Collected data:
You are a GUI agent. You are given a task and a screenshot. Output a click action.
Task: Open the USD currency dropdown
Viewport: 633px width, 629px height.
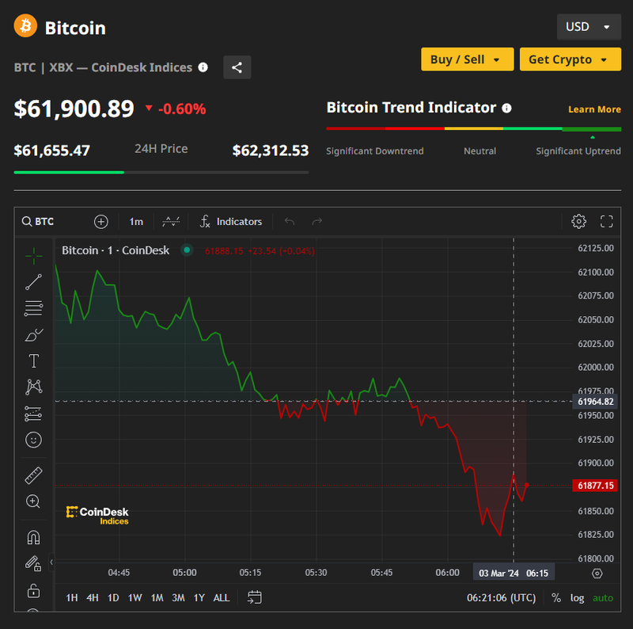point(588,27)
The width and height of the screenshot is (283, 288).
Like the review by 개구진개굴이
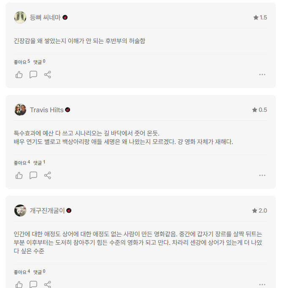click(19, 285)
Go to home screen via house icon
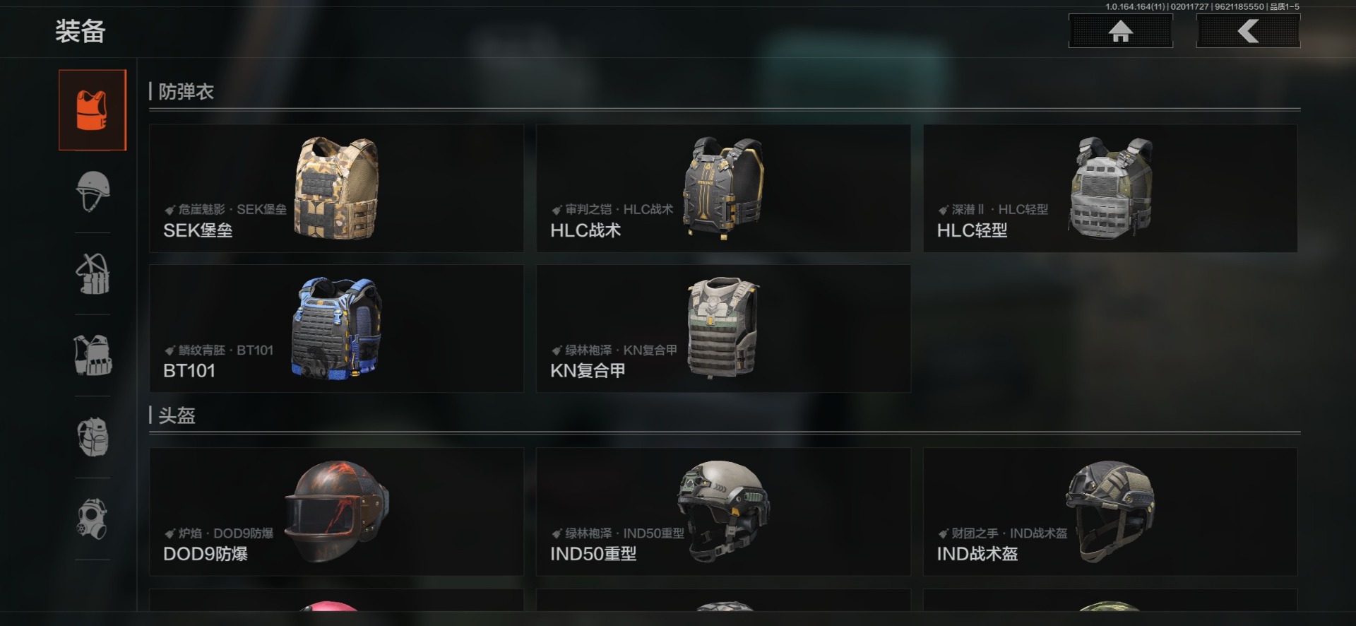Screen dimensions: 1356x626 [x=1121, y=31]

--

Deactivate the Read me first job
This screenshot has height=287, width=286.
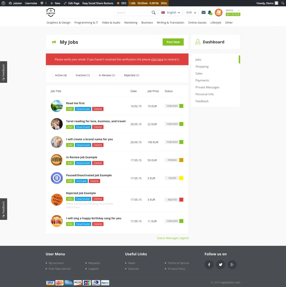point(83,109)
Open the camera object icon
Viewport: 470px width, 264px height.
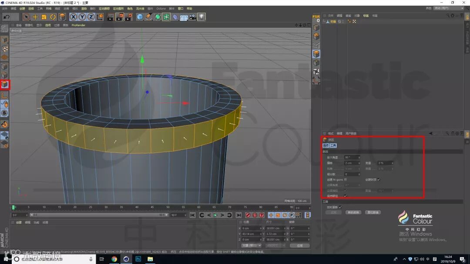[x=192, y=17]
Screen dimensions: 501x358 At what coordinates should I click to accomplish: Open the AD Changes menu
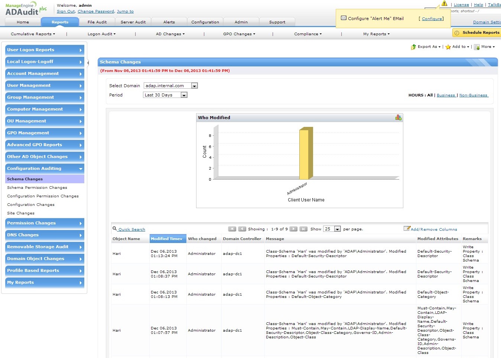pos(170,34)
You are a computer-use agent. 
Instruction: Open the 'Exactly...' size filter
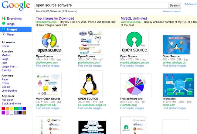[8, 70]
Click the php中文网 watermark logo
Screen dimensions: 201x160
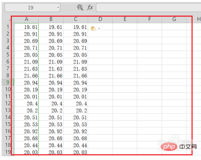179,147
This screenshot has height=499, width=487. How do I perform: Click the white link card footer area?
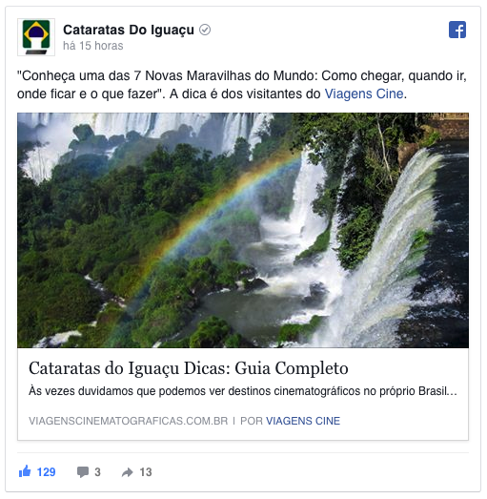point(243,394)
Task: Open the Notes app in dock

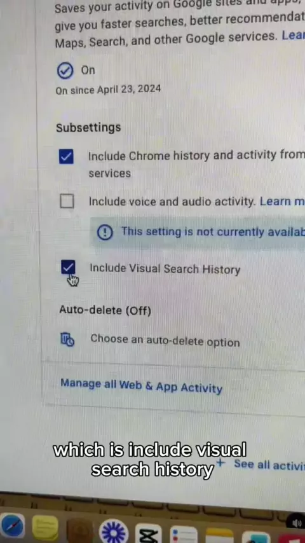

■ **Aim of the exercise**:
Each line above that contains "agent" must be copied out.

■ **Answer section**:
You are a GUI agent. You are given a task and a screenshot. Output a click action.
You are a computer-use agent. 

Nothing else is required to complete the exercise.